A Colorado company has filed a lawsuit against Derek and Lesa Schwanebeck of Ellsworth, as well as John Odom of Lewellen, with regard to losses suffered due to alleged negligence of cattle put on the Schwanebecks’ land.
According to the lawsuit, Three Forks Ranch Corporation — which is organized under the laws of the State of Wyoming but which has its principal place of business in Colorado — operates a lodge and working cattle ranch about 40 miles north of Steamboat Springs, Colo. The Schwanebecks run a grazing operation and contract with cattle owners, and for a fee they promise to supervise, feed, manage and care for cattle herds.
Odom is an employee for the Schwanebecks and responsible for daily care of all cattle under contract between the Schwanebecks and cattle owners.
On or about April 1 of this year, Three Forks and the Schwanebecks entered into a contract grazing agreement. Under this agreement, the couple would graze 603 bred cows and 22 bulls owned by Three Forks during the summer. Further, the Schwanebecks would be responsible for treatment of any sick cattle and for injured or dead cattle caused by them. The Schwanebecks also agreed to communicate on the cattle’s condition and performance, including death loss and other relevant details.
The fee for the services would be $46.50 per head per month, for a total $29,062.50 per month on the contract term, April 1 through Nov. 12. Three Forks also planned to sell at least 600 of the bred cows in their herd to another grazing operation in Nebraska, at a price of $1,500 per head.
In April the cattle were delivered, and the lawsuit states they “were in excellent condition upon arrival, and the bred cows were primed to give birth to their calves. The bred cows began birthing their calves a few weeks after they arrived in Nebraska.”

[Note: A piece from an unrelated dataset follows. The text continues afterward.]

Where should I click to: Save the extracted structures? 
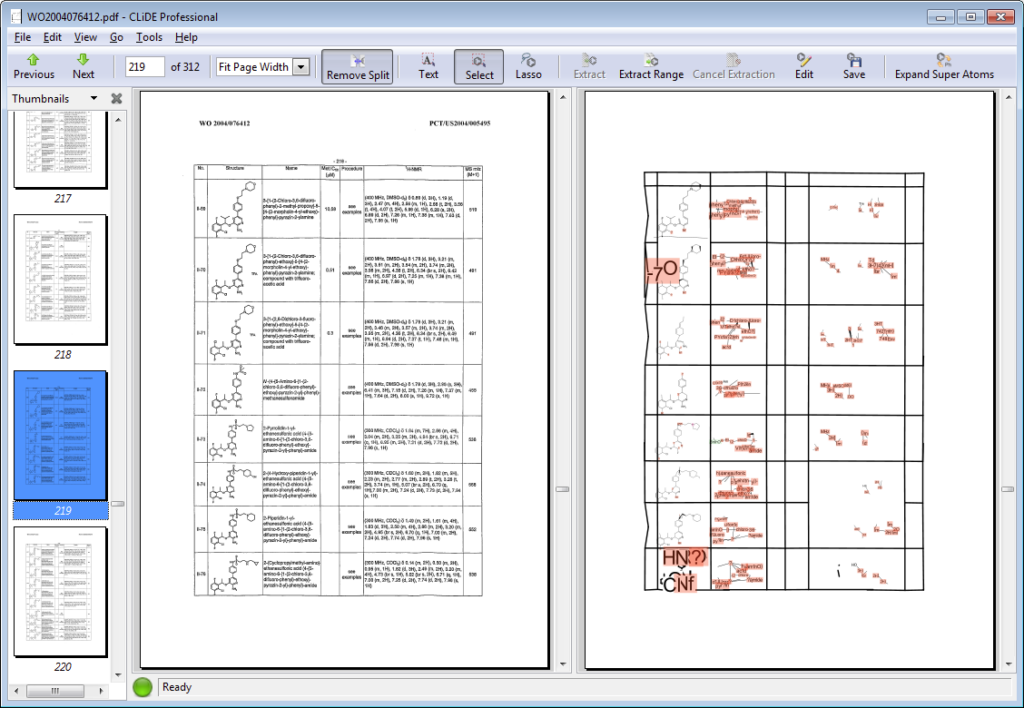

Three Forks employees traveled to the Schwanebecks’ pastures on July 16 to inspect, vaccinate and brand the baby calves, about 575 in total, all of which appeared vibrant and healthy. It was also noted the pastures were in good shape with adequate forage. Neither of the Schwanebecks were present for the branding, though Odom was there in the late afternoon.
Though June, July and August, Derek Schwanebeck repeatedly assured Three Forks their cattle were doing well, but on Sept. 2 he reported several dead calves due to what was believed to be a “disease outbreak.” Employees of the Three Forks arrived at the pasture on Sept. 3 and doctored 46 calves with antibiotics and saw over 20 dead calves where cows were grazing.
The lawsuit claims the disease outbreak statement was false, and that the claves died due to malnourishment. Further, it claims the Schwanebecks and Odom had not been caring for the calves or rotating them to other pastures in the manner originally promised, and nearby pastures had plenty of forage but were blocked by electric fences.
The herd was moved to corrals for feeding and treatment with alfalfa hay, and was later put on a pasture with more forage. A local veterinarian examined the herd on Sept. 5 and reported the surviving cows had a body condition score of 4, showing signs of starvation and adequate nutrition.
According to the lawsuit, about 20% of the cows were dry and not lactating, with shrunken udders and no signs of sucking from calves. Of the surviving calves, 20% had femurs showing, and 10-15% were overly lethargic, appeared weak, had cloudy nasal discharge and heavy labored breathing. The other 85-90% had diminished hides and concave midsections.
In total, 87 calves — 15% of the total crop — and 12 cows perished. Three Forks employees were able to improve the remaining cattle’s condition, with the vet observing some cows gained up to 150 pounds between Sept. 5 and Oct. 12. Only 208 of the bred cows were suitable for sale, according to the lawsuit. An additional 161 bred cows were sold at bargain prices and 219 open — not pregnant — cows were sold at a nominal price.
The lawsuit claims Derek Schwanebeck refused to accept any responsibility, and that the couple breached the contract by failing to properly care for and supervise the Three Forks cattle. It claims “Three Forks has sustained damages in excess of $500,000, which includes the value of the deceased cows and calves, lost revenue related to the low pregnancy rates among the surviving cows, lost revenue associated with the poor condition of the surviving cows, costs of alfalfa hay and medication to nurture the herd back to health, and other out-of-pocket expenses.”
Charges being brought against the Schwanebecks include breach of contract, negligence, fraudulent concealment and conversion. Odom has been charged with negligence as well.